If its a close family member, do you really want to have that image in your head forever?

When I was a child I had a relative die of cancer - she must have been down to 60 lbs. In the coffin she had a beautiful dress and tons of makeup. I remember another relative saying "she looks as beautiful as on her wedding day". Wow, wouldn't you hate to look that ill on your wedding day?!

underahedgerow

(1,232 posts)
29. May I gently suggest something?
Sat Sep 24, 2016, 06:02 AM
Sep 2016

It's too late. Your beautiful friends are gone, they were treated in the best manner possible considering the circumstances and, well, to be blunt... it's over now. Except for the mourning and your grief.

I would suggest you replace those negative images in your mind with something you loved about them, appreciated about them, their smiles, their characters, and everytime you think of that mind-photo of them in the coffin, shake it off and focus on a pleasant memory of them instead.

Consciously replace the negative image and thoughts with something positive.

It's a psychological technique called reframing, something you have to purposefully enact in your head, and it works.

Much better to focus on what remains of the positive than the negative.

I am so sorry for your loss. It's painful, I know.

CTyankee

(63,901 posts)
31. When my niece was killed in a domestic violence instant, I had to talk my brother out of visiting
Sat Sep 24, 2016, 09:21 AM
Sep 2016

the scene of her murder (he wanted to see where she last drew breath). I explained that it was now a crime sceneand he simply coulld not go there.

At her funeral my brother insisted on an open coffin to show that her beauty had not suffered. The gunshot wound to her right temple was covered with makeup very deftly. I could only see a shadow of the side of her head where the bullet entered.

Rhythm

(5,435 posts)
32. I had a friend who committed suicide by gunshot; i was astonished at the reconstruction
Sat Sep 24, 2016, 09:46 AM
Sep 2016

On her 40th birthday, my friend's husband told her that he had been having an affair for a couple of years, and was leaving her soon. She told me about this the next day at work. Asked me if i believed in Heaven and Hell; If i thought there were any 'unpardonable sins'...
(i wish i had read these questions for the signs they were... *tears*)
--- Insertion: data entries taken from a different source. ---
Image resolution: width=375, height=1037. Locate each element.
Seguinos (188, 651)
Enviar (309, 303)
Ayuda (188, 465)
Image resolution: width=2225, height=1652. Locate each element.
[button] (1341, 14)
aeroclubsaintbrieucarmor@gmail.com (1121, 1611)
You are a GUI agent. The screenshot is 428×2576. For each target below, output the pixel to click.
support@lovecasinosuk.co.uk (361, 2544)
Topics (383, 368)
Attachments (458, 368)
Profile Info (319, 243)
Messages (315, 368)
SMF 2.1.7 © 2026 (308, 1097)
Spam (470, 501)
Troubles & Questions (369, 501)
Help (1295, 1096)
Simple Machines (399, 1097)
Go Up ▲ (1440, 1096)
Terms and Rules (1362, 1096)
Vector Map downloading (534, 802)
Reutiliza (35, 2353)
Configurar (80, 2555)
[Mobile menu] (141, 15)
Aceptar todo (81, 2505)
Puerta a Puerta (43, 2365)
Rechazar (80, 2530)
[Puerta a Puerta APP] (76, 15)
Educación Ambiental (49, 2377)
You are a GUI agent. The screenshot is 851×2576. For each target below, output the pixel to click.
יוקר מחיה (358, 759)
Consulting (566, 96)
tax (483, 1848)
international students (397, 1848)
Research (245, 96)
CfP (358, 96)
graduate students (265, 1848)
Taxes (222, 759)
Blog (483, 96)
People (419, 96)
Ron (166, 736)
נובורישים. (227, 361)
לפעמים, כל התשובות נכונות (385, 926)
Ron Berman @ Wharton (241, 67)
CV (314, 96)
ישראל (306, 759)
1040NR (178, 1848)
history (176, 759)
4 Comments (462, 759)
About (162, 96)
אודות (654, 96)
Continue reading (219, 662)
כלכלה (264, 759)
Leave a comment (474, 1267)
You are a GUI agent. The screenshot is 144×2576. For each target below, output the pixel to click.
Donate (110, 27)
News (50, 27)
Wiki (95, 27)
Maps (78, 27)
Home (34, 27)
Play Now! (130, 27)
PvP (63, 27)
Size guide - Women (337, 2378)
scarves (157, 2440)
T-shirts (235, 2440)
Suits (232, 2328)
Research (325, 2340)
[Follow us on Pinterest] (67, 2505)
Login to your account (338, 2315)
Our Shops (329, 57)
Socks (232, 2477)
Two days later, she killed herself in his expensive sports car; a single gunshot to the forehead.

The 'calling hours' at the funeral home were a nightmare... All of their kids were there (boys ages 14, 12, and 9... and their daughter, who was 5), but utterly in shock. Well, except for the oldest son, who was livid with his dad, because the bastard had his girlfriend there. *head explosion*

But still, despite my own grief and anger -- and since i've had friends and relatives in the death-care industry -- when i walked into the room and saw that they'd managed an 'open casket' viewing, i was drawn by morbid fascination to see the end result of the reconstruction artist's work. There was the smallest of indentations still visible in her forehead (probably just the wax settling since preparation), but otherwise, she looked just as she had the last shift we'd worked together. I shook the FD's hand, and asked him to pass along my appreciation to their artist.